The echo of the past hangs over the 2024 presidential elections in the United States.
This Saturday marked the third anniversary of the storming of the Capitol, an insurrection instigated by then-President Donald Trump, who tried to stop the proclamation of Joe Biden’s victory to perpetuate himself in government.
While the current president stressed on Friday in a speech, delivered in a place as symbolic of the country’s independence and its democracy as Valley Forge (Pennsylvania), that on January 6, 2021 “we were on the verge of losing what is the United States.” “United,” Trump replied after a few hours in Sioux Center (Iowa), calling the hundreds of detainees in this matter “hostages” and “patriots.”
But the shadow of January 6 is even longer in its projection on the next elections. Between the speeches of Biden and Trump, the Supreme Court emerged. The highest judicial authority in the United States agreed to review Colorado’s unprecedented decision to ban Donald Trump from participating in the upcoming primary elections in that state for believing that he encouraged the insurrection. The court scheduled oral arguments for February 8. This decision places the nine justices of the high court in the middle of the 2024 electoral process, right in the middle of the primary period.
It is the most significant involvement of the Supreme Court in the electoral process since the 2000 elections, after deciding the elections in favor of George W. Bush, to the detriment of Al Gore, by five votes to four, in a partisan division of conservative and progressive judges .
There the polarization of the nation emerged and caused damage to the reputation of the institution.
His decision in this new case could have a domino effect if he ratifies the decision of the Colorado justice system. Accepting this measure would cause a national earthquake, since it would set the coordinates for any other state to establish a similar ban. Maine has already made an identical decision.
Trump claimed victory because this represents an expeditious route, in a court that consists of six conservative judges and three progressive ones, with the confidence that he will succeed. At Sioux Center he recalled that he appointed three judges, whom he praised before stating that “I hope for a fair result.” Those same judges participated three years ago in the deliberations on the alleged electoral theft, which Trump used to encourage the failed coup d’état.
Colorado became the first state to decree that a presidential candidate can be removed from the polls by a provision of the 14th Amendment to the Constitution established after the Civil War. That article was introduced to prevent insurrectionists who violated their constitutional oath from taking office and thus prevent the Confederates from returning to power.
There is a division among scholars regarding the application of this provision in the Trump affair. He, his lawyers and his followers believe that it is an interference of justice in the electoral process, something undemocratic that does not apply in his case. According to this reading, cited in some states to deny Trump’s veto request, this prevention is not applicable to presidents.
However, other experts argue that originalism (the textual reading of the Constitution) works in favor of disqualifying Trump. It is curious that conservatives always resort to this originalism to defend the right to bear arms (second amendment) or to say whatever without consequences (first amendment).
In the middle, there are those who ask whether it would be good for the country to prohibit the participation of a candidate or whether this would be an invitation to violence.
“Fear of a negative response cannot and should not cause the Supreme Court to disregard the text of the Constitution,” writes conservative David French in The New York Times. “In truth, the main reason the fear or backlash is so strong and so widely articulated is the seditious nature of the Trump movement itself,” he adds.

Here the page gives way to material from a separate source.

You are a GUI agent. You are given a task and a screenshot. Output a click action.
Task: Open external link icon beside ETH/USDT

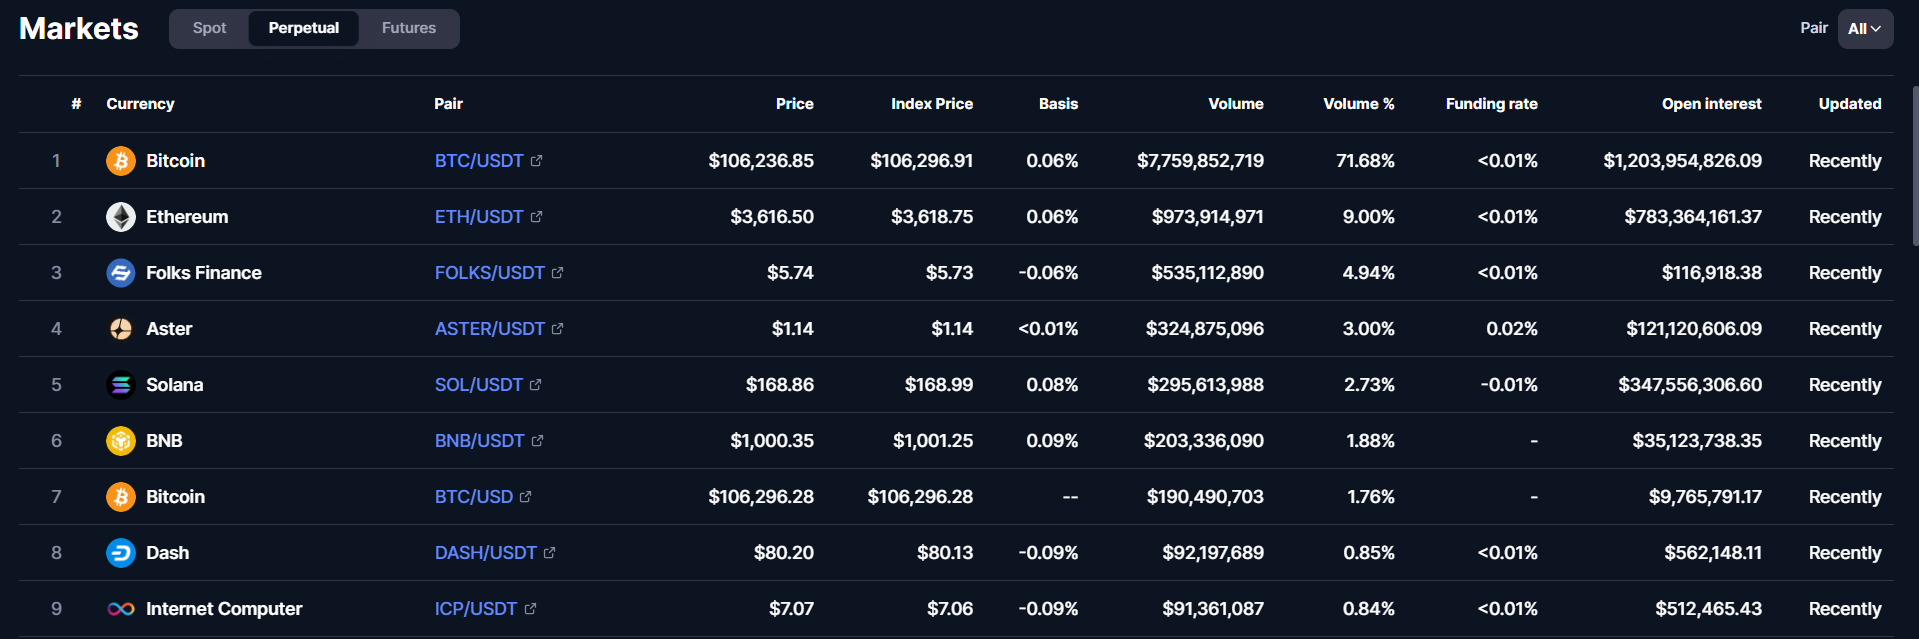point(536,217)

The judicial claim regarding the “immunity” that Trump says he deserves for being president is also on its way to the high court. This is his main allegation to be exonerated in the case for trying to annul the electoral result and instigate the storming of the Capitol.
January 6, 2021 was a dark day for most Americans (Democrats and Independents), according to polls. Still, Trump says it was “a nice day.” Many Republicans have condoned that attitude and will vote for him. The primaries will start on the 15th with the Iowa caucus.

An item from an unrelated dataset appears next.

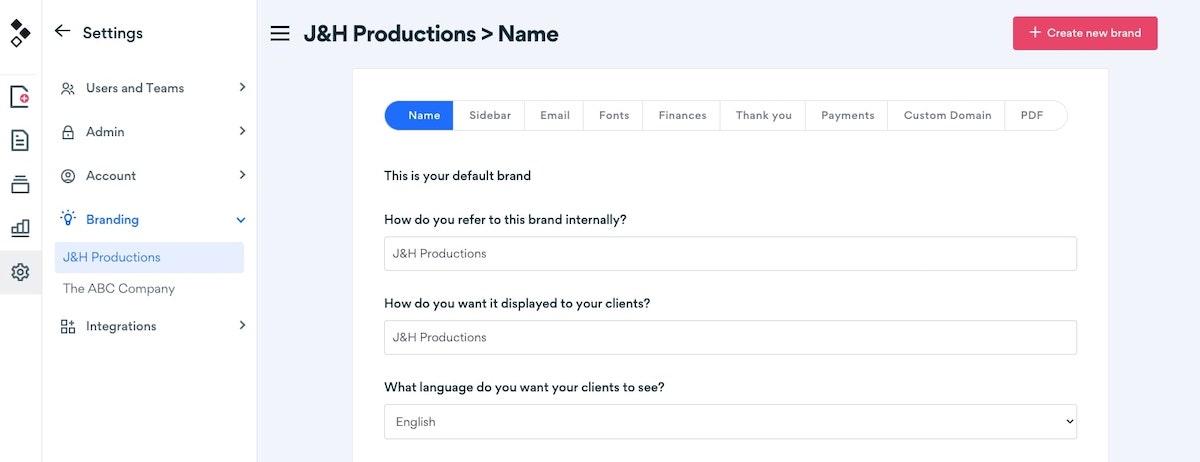Expand the Account settings section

And what is even more surprising is that a large part of conservative legislators, perhaps scared by the steel mallet of the former president or perhaps because they admire and envy the authoritarianism of Vladimir Putin, today opt for a rewriting of history.

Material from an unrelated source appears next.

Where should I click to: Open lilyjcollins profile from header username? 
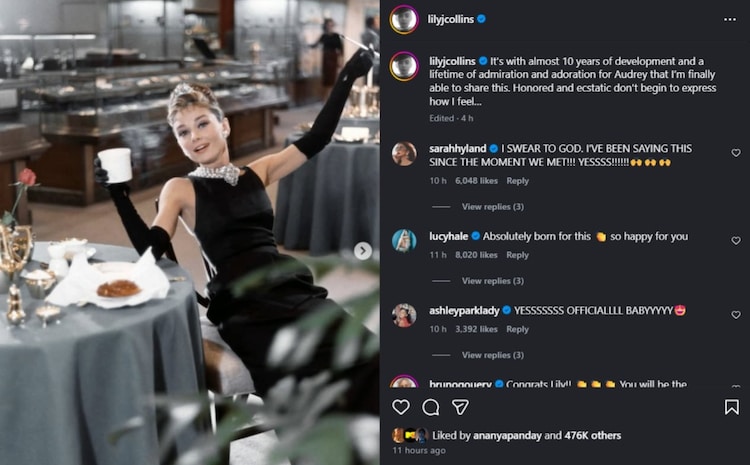454,19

They soon forgot the fear they experienced on January 6, 2021, their races to hide, the anguish of asking Trump, in vain, to send troops to put an end to an evil that not even the Confederates dared to attempt.
They prefer to support Trump’s big lie that the elections were stolen from him and that the insurrection occurred on November 3, 2020, election day, instead of that January 6 in which thousands of Trump supporters tried to end the peaceful transition of power. It happens that today, as then, not a single piece of evidence has been shown and everything is conspiratorial conjecture. Not even the judges appointed by the former president endorsed that fiction.
Biden put his finger on the wound at Valley Forge. “Whether democracy remains the sacred cause is the most urgent question of our time,” he said, pointing to the threat that is Trump.
At Sioux Center, Trump replied that Biden’s speech was “a pathetic attempt to create fear” and a way to divert attention from the economy (the data is going like a shot) and the immigration problems at the southern border. That is the word of someone who has said that, if he wins, he will be dictator for a day and who promises revenge against those who attack him. And he has already warned that if the Supreme Court endorses Colorado, “there will be a big problem. Does everyone understand what I say?”